Ilustrasi hukum (Dok: ist)
Nunung menyatakan, putusan hakim di pengadilan idealnya harus mencerminkan kepastian hukum, keadilan, dan kemanfaatan. Ketiganya harus dilaksanakan secara kompromi yaitu menerapkan secara berimbang dan proporsional.
Dengan kata lain, pemaknaan keadilan substantif berarti hakim bisa mengabaikan bunyi undang-undang jika undang-undang tidak memberikan rasa keadilan, tetapi tetap berpedoman pada formal prosedural undang-undang yang memberikan kepastian hukum.
Melihat dari perspektif hukum Islam, hukuman bagi hakim lalai menjalankan tugasnya telah tertuang dalam HR. Ibnu Majah, nomor 2315, Tirmizi, nomor 1322, Abu Dawud, nomor 3573.
Kondisi ini menjadi kritik keras guna percepatan peningkatan moral, integritas, peradaban, sebagai ujung tombak terwujudnya keadilan suatu perkara.. Itu berdampak pada implementasi cita bangsa, pemulihan marwah aparat penegak hukum, serta tanggung jawab pribadi hakim pada nilai fundamental agama yang diemban.

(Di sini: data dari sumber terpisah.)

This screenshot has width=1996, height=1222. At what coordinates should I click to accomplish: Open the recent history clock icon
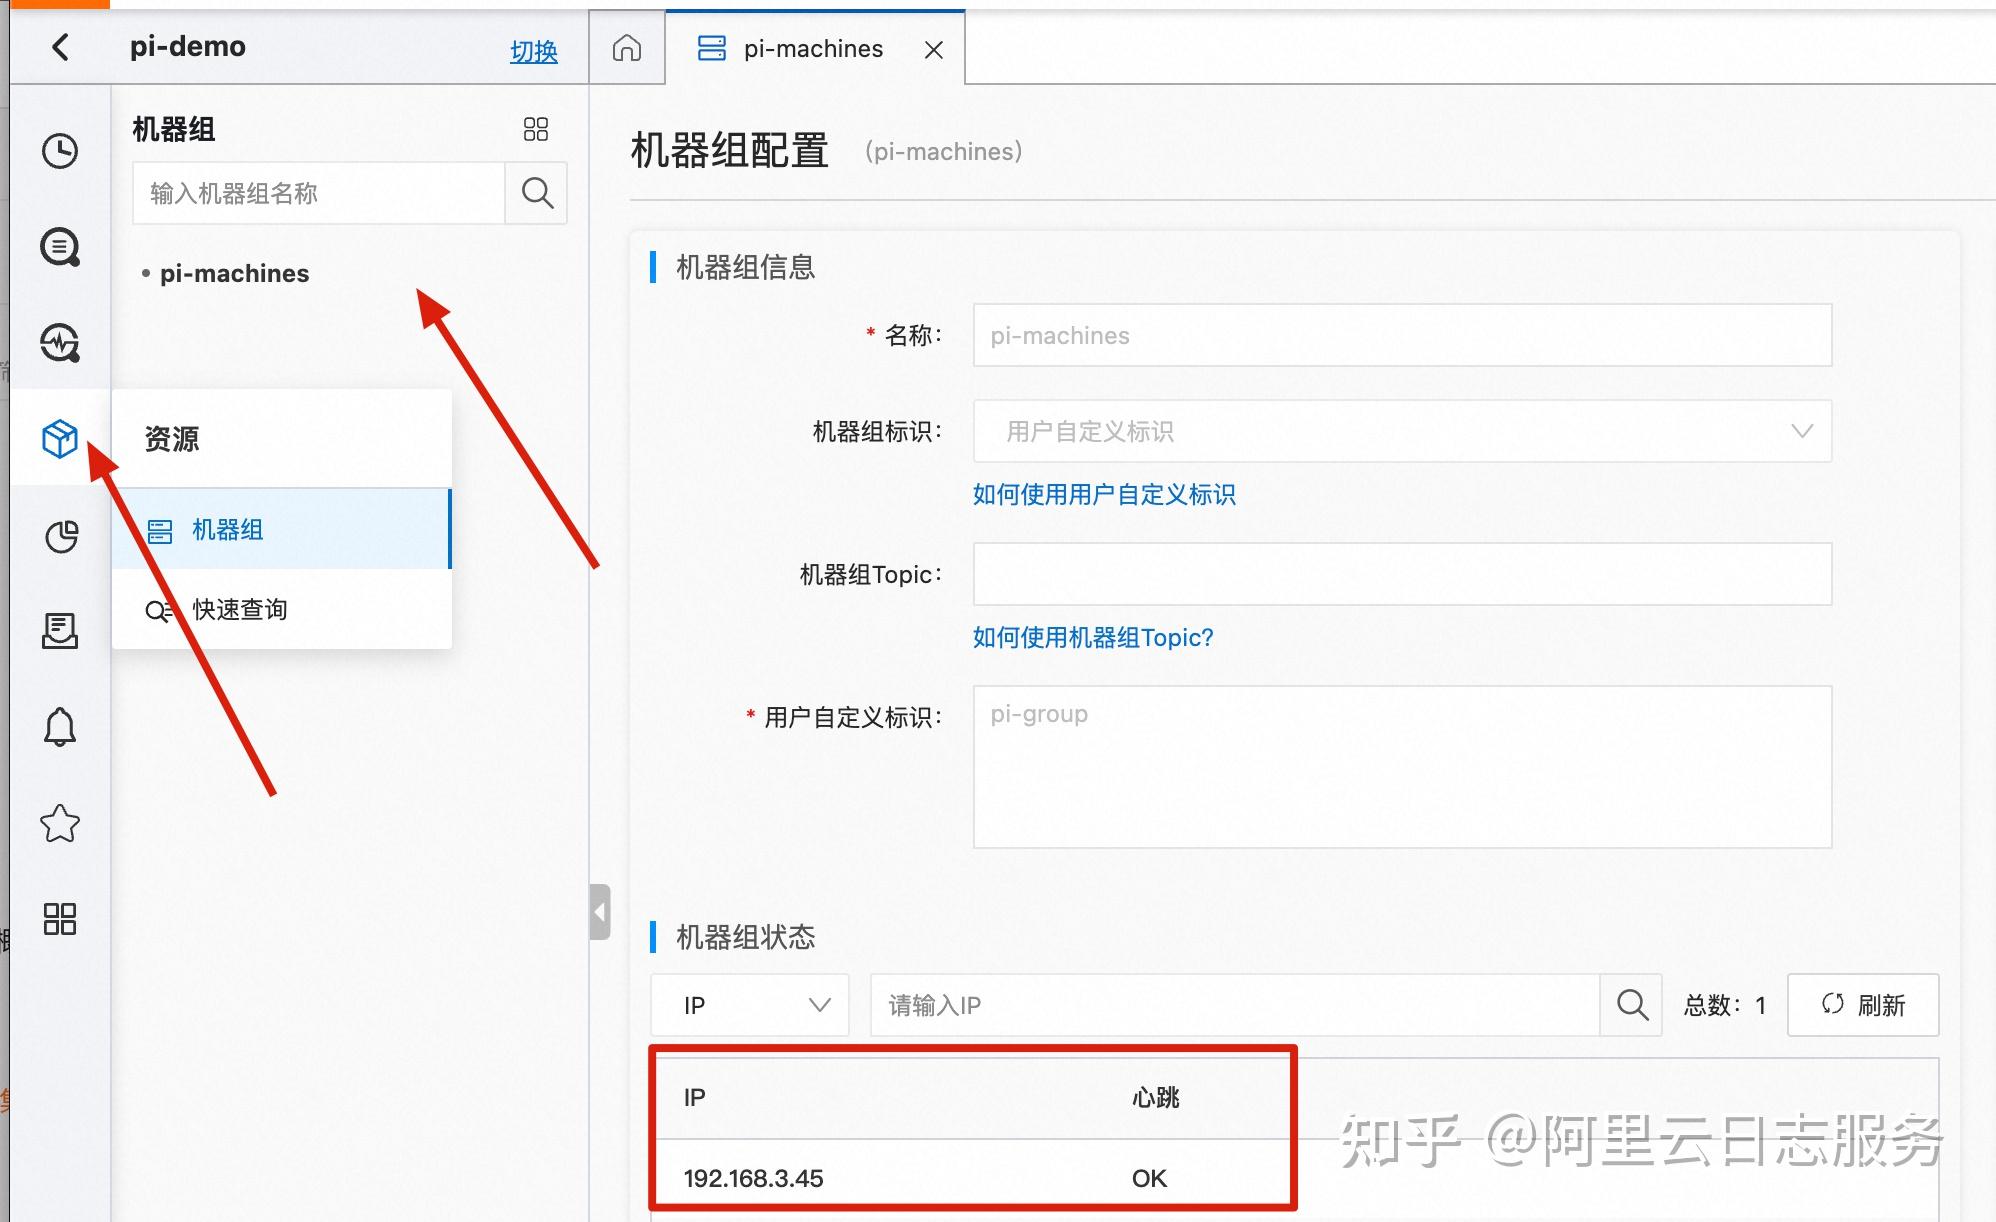(x=60, y=150)
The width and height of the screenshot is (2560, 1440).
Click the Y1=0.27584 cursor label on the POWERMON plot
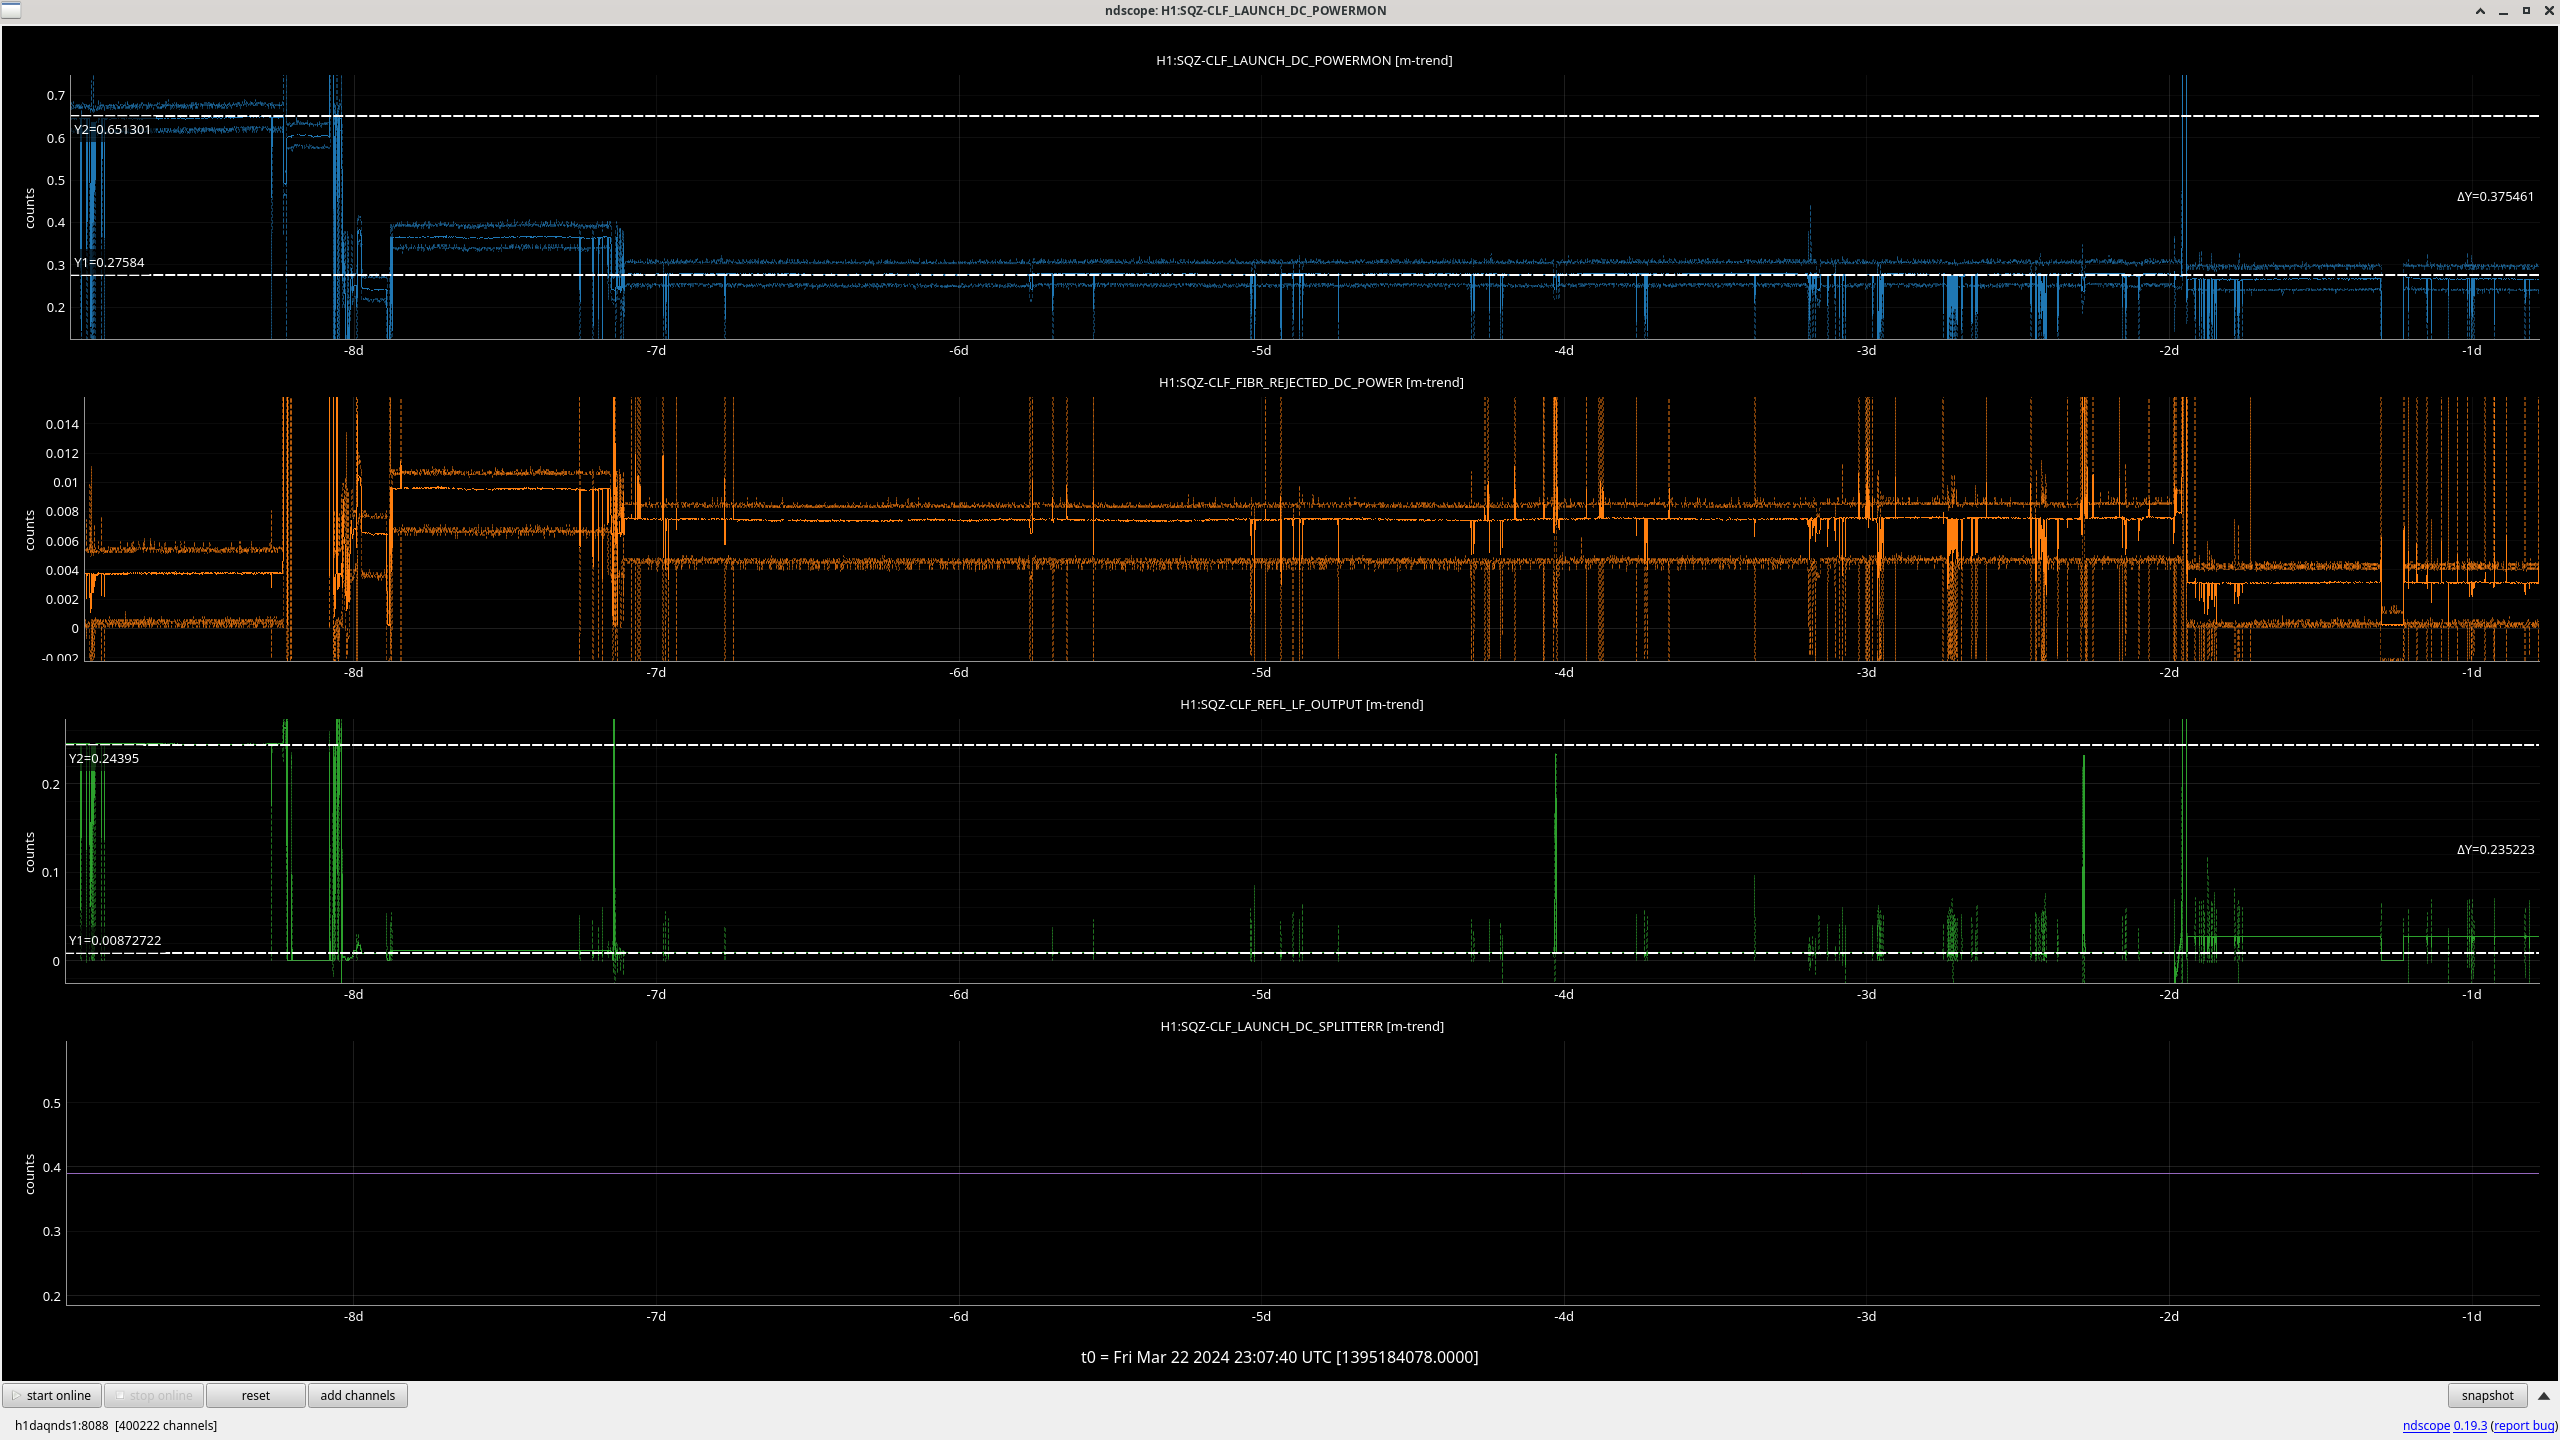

Untuk melihat sebuah keadilan perlu juga menggunakan metode-metode ijtihad dalam pengembangan hukum Islam dan pentingnya atau relevansi ijtihad untuk menjawab tantangan zaman.
Hukum ijtihad yang dilakukan hakim dalam peradilan tidak boleh bertentangan dengan Alquran dan sunah Rasulullah shalallahu alaihi wassalam, tetapi harus berpegang pada Alquran dan sunah Rasulullah shalallahu alaihi wassalam sehingga mampu menghasilkan putusan yang merepresentasikan hat nurani hukum Allah subhanahu wa taala, berperikemanusiaan, dan berkeadilan.